The Scope of Treason: 1


When Henry VII ascended the English throne, the crime of high treason rested largely for its definition on the statute of 1352, 25 Edw. III st. 5 c. 2. There it was clearly separated from petty treason, which was the slaying of a master by his servant, husband by his wife or prelate by a lesser cleric. High treason, although the adjective high did not appear regularly before the end of the fourteenth century, was to include only offences against the king's person and his regality. These were listed as: to compass or imagine the death of the king, his queen or the royal heir; to violate the king's consort, his eldest daughter or the wife of his eldest son; to levy war against the king in his realm or adhere to the king's enemies and be provably attaint of it by men of the offender's own condition; to counterfeit the great or privy seal or the king's coin, to introduce counterfeit money into England knowing it to be false; also to kill the chancellor, treasurer, or a justice of either bench, of eyre, of assize or of oyer and terminer while executing his office. Why the statute took the shape it did is to be discovered in the way treason had been defined in previous cases under the common law and also in the course of mid-fourteenth-century English politics. In enunciating the definition of 1352, Edward III was prompted chiefly by demand in recent parliaments that he should declare exactly what treason was, since royal justices had of late been holding as such crimes which had never been so interpreted in the past. These justices, and through them juries, so it seems, had been over zealous in their interpretations, calling felonies treasons and afforcing indictments by talk of accroachment of the royal power. Either they or King Edward may have been affected by new knowledge of continental law, but whatever the inspiration the purpose was clear enough. They hoped by extending the category of treason, and thereby inflicting heavier and more certain punishment, to suppress local lawlessness; no doubt they also hoped to replenish their master's coffers by the forfeitures incurred. Another reason, though perhaps of less import, for the new act may have been supplication by the magnates that Edward should annul the convictions against a small group of men who had been condemned for treason over twenty years before. There is however no indication that the baronage brought any strong pressure to bear.
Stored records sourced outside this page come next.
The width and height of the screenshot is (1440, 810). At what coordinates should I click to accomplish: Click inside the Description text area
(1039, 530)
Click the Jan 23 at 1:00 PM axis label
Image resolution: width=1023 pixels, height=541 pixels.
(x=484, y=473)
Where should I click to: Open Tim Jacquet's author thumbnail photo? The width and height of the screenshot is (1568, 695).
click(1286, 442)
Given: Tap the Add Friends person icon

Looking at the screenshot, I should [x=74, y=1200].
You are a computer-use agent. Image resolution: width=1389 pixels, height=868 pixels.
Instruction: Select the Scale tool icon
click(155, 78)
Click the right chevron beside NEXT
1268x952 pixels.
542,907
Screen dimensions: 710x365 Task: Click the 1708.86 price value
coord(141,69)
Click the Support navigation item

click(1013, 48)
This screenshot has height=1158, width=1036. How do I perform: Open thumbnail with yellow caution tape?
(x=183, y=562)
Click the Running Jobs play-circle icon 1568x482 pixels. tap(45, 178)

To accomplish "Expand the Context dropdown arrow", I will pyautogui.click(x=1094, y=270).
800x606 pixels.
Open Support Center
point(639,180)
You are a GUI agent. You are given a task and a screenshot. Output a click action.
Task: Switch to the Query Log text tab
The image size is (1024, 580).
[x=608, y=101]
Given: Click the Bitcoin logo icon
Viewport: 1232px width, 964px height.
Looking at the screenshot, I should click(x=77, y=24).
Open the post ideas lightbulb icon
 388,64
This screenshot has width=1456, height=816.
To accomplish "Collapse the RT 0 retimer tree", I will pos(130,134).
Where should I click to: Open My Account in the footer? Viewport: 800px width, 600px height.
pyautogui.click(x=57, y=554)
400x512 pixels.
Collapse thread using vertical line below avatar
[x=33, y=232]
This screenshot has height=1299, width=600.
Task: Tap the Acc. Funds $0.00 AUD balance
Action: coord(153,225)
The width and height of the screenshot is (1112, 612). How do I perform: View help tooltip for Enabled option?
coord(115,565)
In parliament the act was passed subsequent to a request by the commons simply for remedial legislation: no detail was given as to what the new law should say. There was no suggestion of a political confrontation between Edward and a bitter baronage, and for this reason the 1352 act of treason was more likely to be long-lasting, since Edward had no humiliation to revenge. The new law when passed gave a decidedly narrow interpretation to treason. Seriously diminished were the king's chances of obtaining forfeitures, and on the face of it royal power suffered a decline. Perhaps the king and his advisers accepted the fact that the nebulous periphery of treason often used to their advantage in the past was an unavoidable casualty in an age of increasing legal definition and, viewed politically, at a point when popular support was very necessary for the war with France. Whatever his feelings; Edward himself made no subsequent effort to restore the royal position and this, together with the lack of internal dissension until the last years of his reign, seems to have allowed the 1352 statute to become hallowed by time.
There is no doubt that at heart Edward III's treason act was founded on the crimes which were customarily held as treason under the common law. True, kings had not been absolutely consistent in what hitherto they had called treason but thirteenth- and early-fourteenth-century precedents can be found for nearly every category of traitorous offence which was included in the act. This close correlation may have been the reason why lawyers of the later fourteenth and the fifteenth centuries did not refer like their Tudor counterparts to ‘common law’ treasons, although it was accepted that unless a statute contravened the common law that law remained standing. For them there was no need to look for treason categories beyond the 1352 act. (1)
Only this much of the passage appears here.